|Town/Region||Los Amigos Conservation Concession|
|Continent||Central and Latin America|
|Date||3 Apr 2007|
Peru’s Los Amigos River drains a half-million hectares of Amazonian forests and wetlands at the base of the southern Andes. Long a hotbed of illegal logging, the watershed received formal protection in 2001 as the world’s first conservation concession -- an experimental protected area jointly administered by the Peruvian NGO Asociación para la Conservación de la Cuenca Amazónica (ACCA) and the Peruvian park service. Today ACCA’s management of the 145,000-ha Los Amigos Conservation Concession has reduced illegal logging and hunting to essentially zero throughout the watershed.
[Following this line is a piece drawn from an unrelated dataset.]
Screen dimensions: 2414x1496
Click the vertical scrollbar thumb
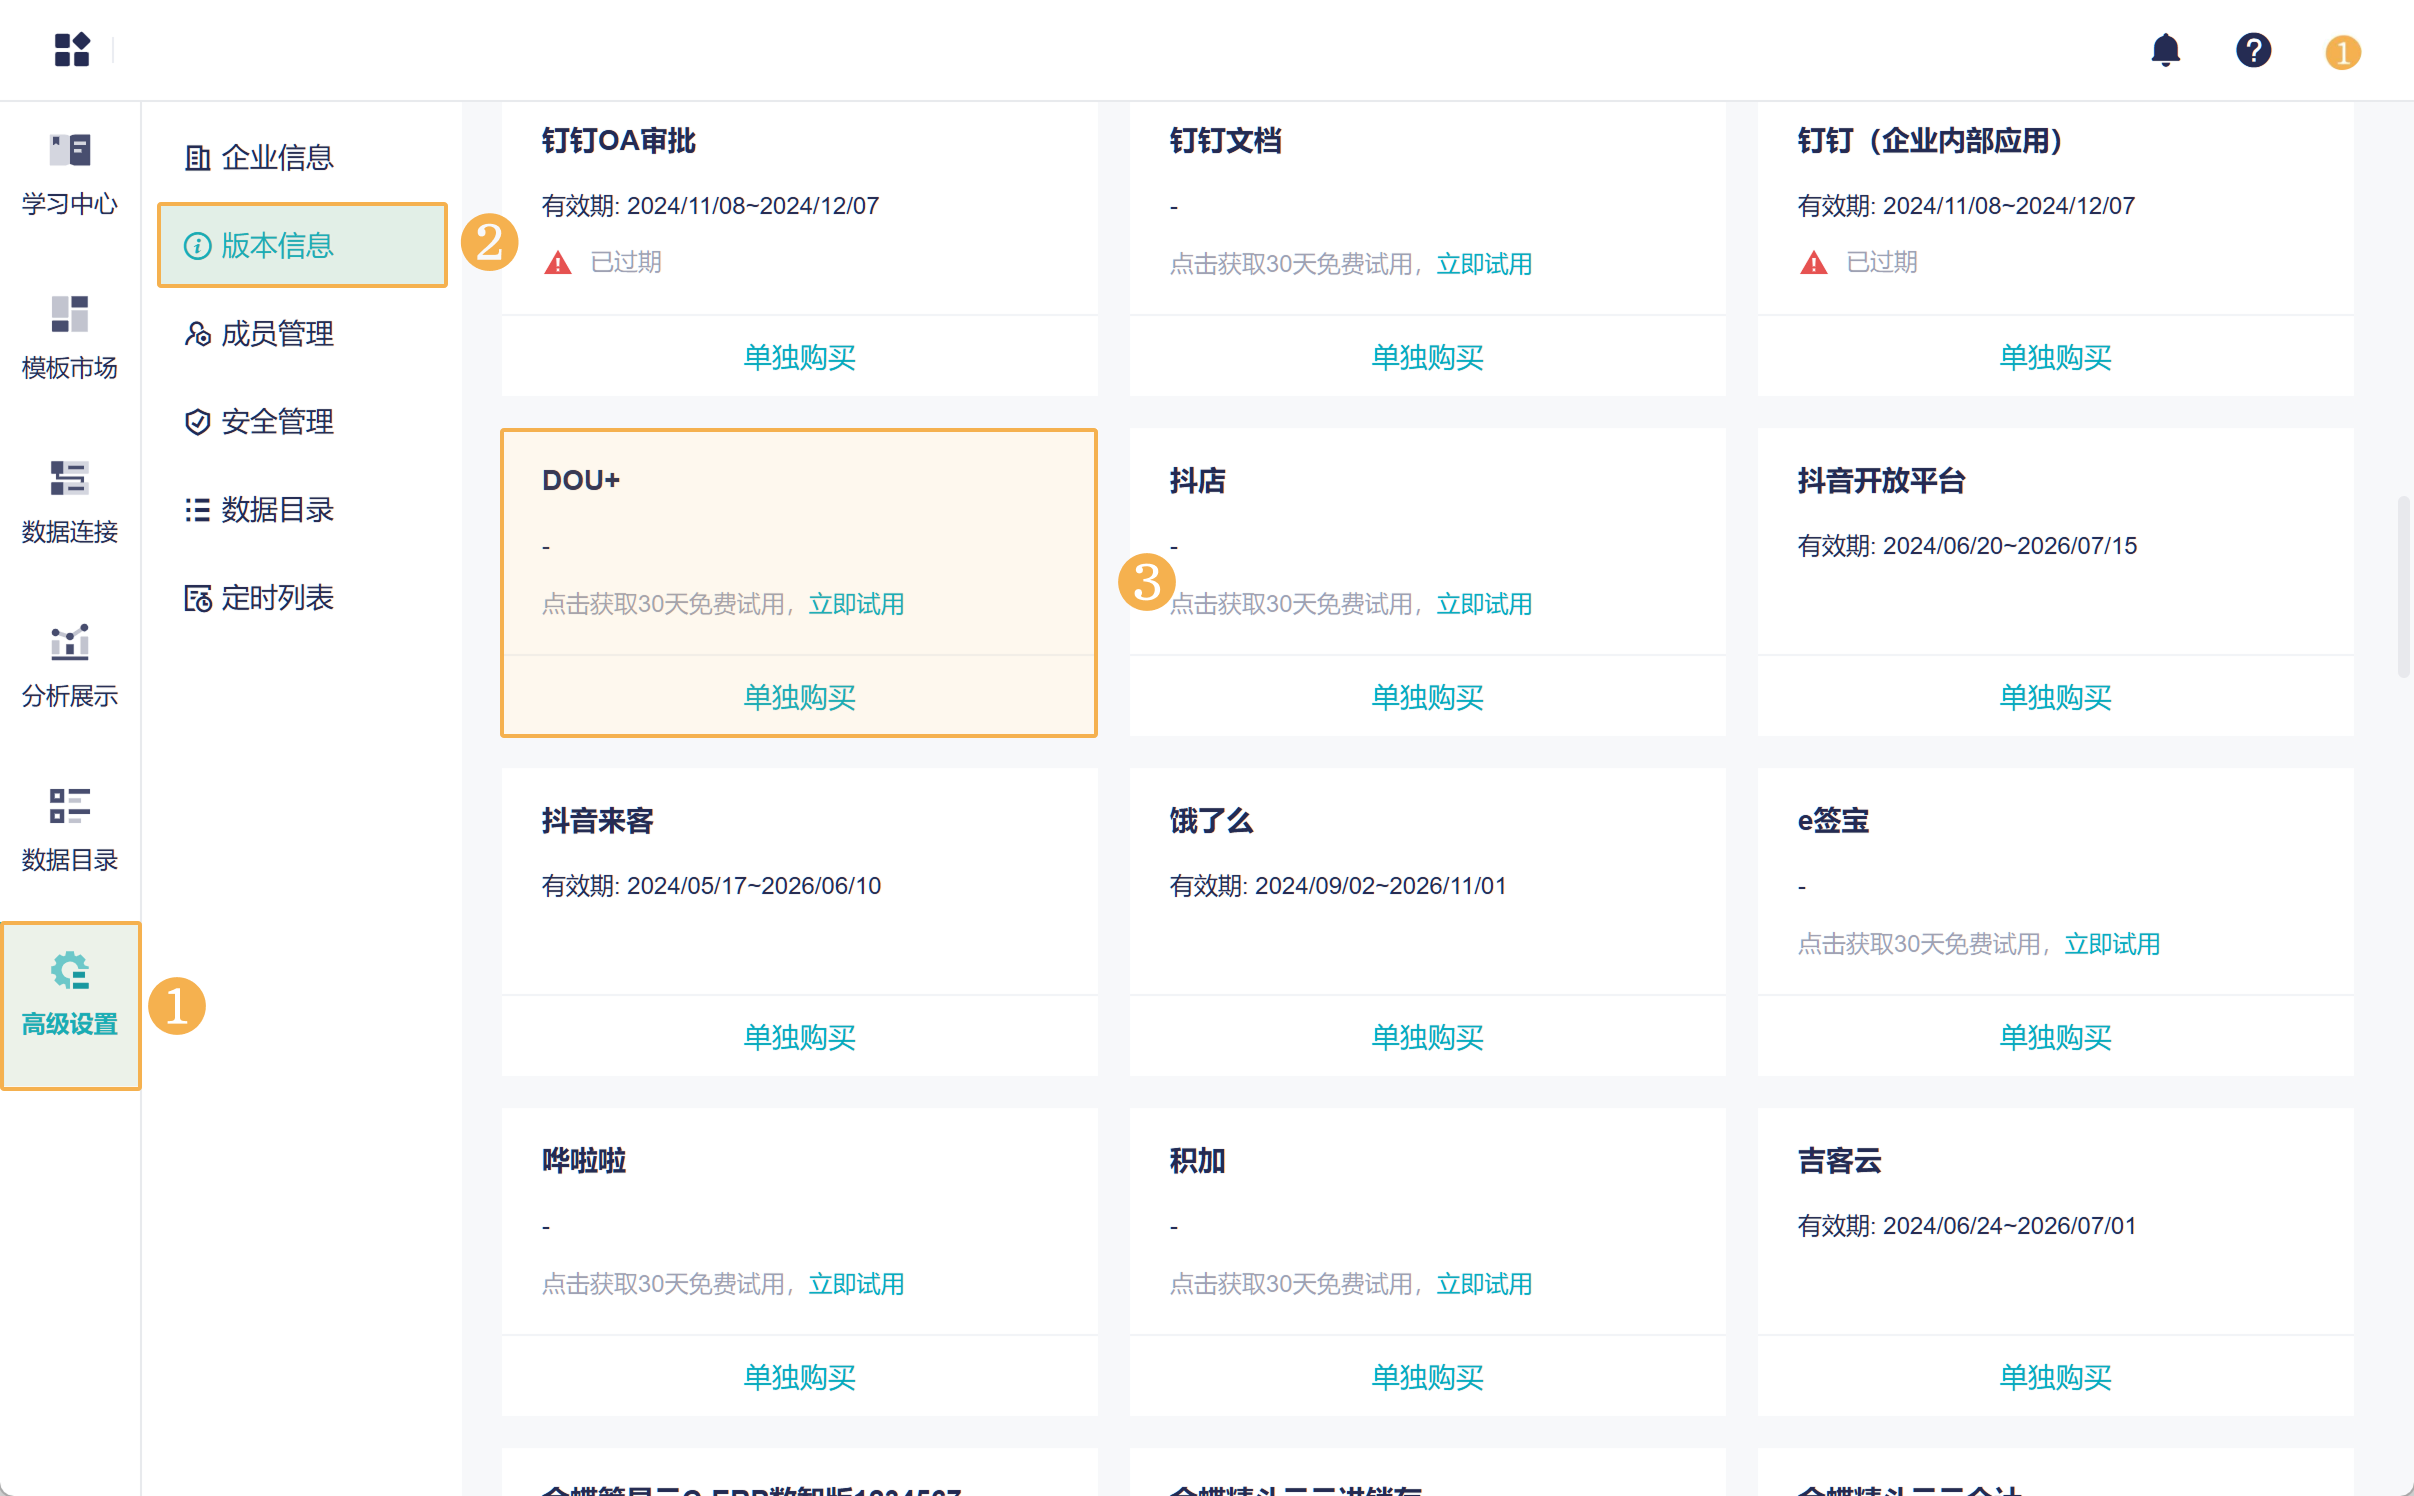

Concurrent with the establishment of the conservation concession, ACCA and its US-based partner the Amazon Conservation Association established in Los Amigos what has since become the most active field station in western Amazonia: a £500,000 research facility dedicated in part to monitoring the recuperation of plant and animal populations in the Los Amigos watershed. For the last two years, ACCA’s 8 park guards have conducted regular quantitative surveys of populations of >60 species of large vertebrates along permanent forest and river transects in the concession. The monitoring is providing a first-ever look at the rebound of an Amazonian animal community following intensive disturbance by people.
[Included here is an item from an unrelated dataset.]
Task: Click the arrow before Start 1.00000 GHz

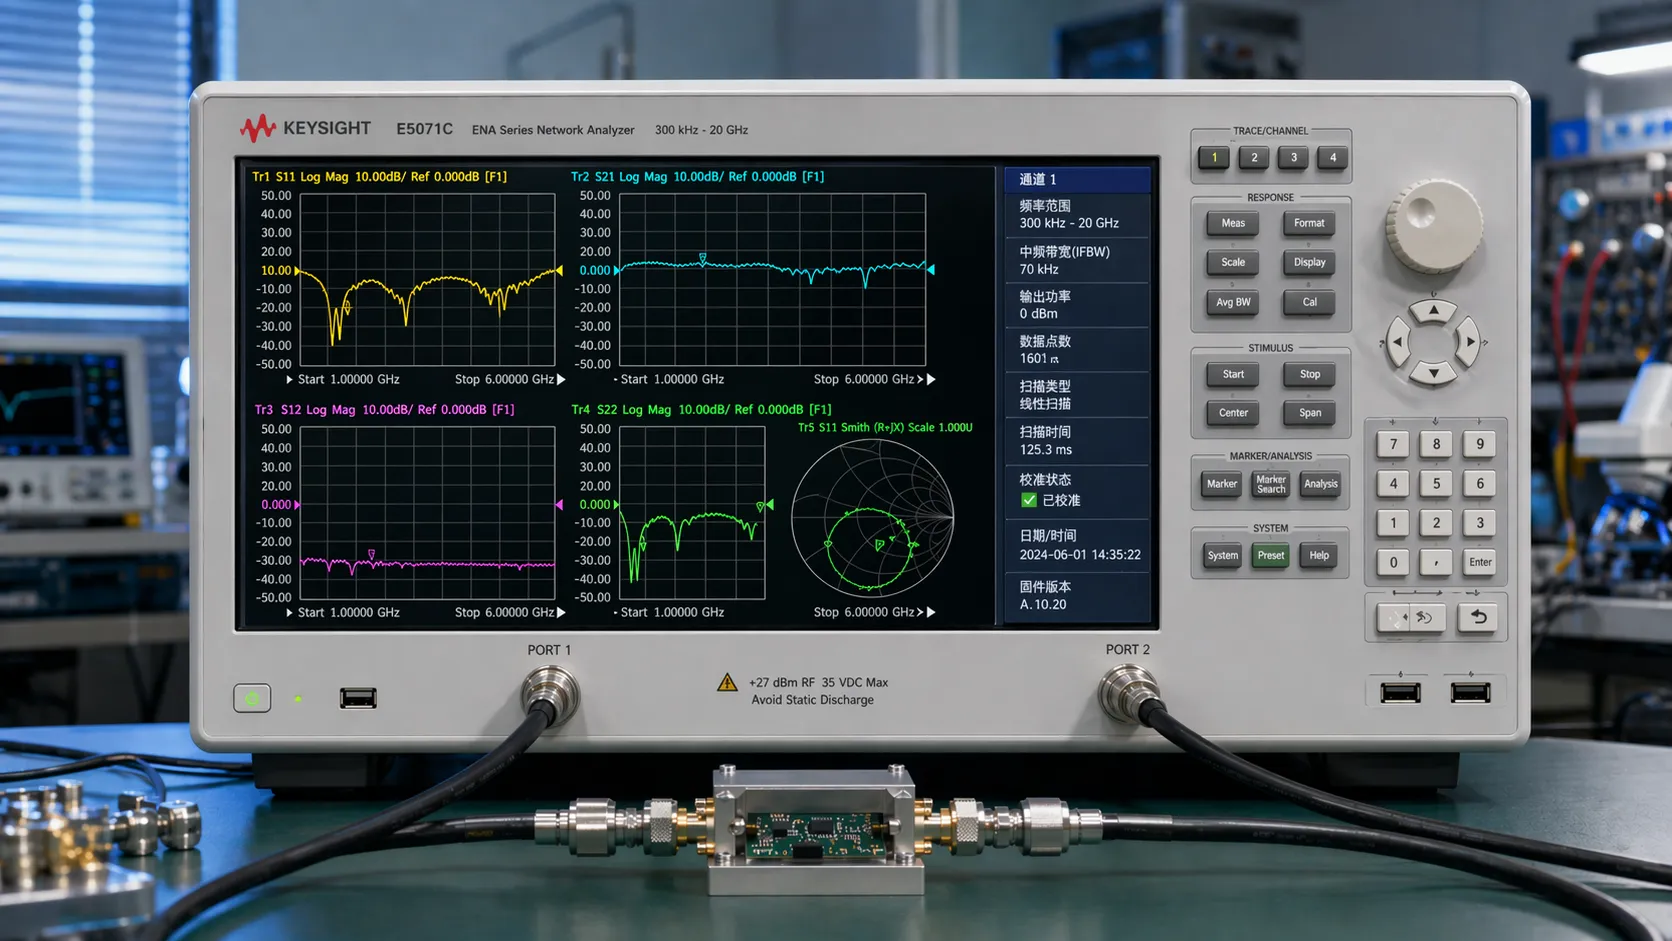Action: pos(289,379)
Preliminary results suggest significant increases in populations of giant river otters, howler monkeys, caimans, Muscovy ducks, river turtles, and other animals. Of the 13 species with enough data for statistical significance, 10 show increases in sighting frequency. Since ACCA aims to continue the faunal monitoring throughout the 40-year life of the conservation concession, the proposed work will provide an invaluable record of population dynamics in an Amazonian fauna at a time when global change is driving hard-to-predict fluctuations in nature. The data will also provide a yardstick against which to compare animal populations in disturbed areas and indicate which species may require management to recover from past disturbance. Finally, ACCA is committed to sharing monitoring skills and resources with park guards in the four other large protected areas in this region of Peru, so that comparable monitoring can eventually be carried out at multiple sites in southwestern Amazonia. All of these benefits should help demonstrate the value of conservation concessions financed and managed by private organizations.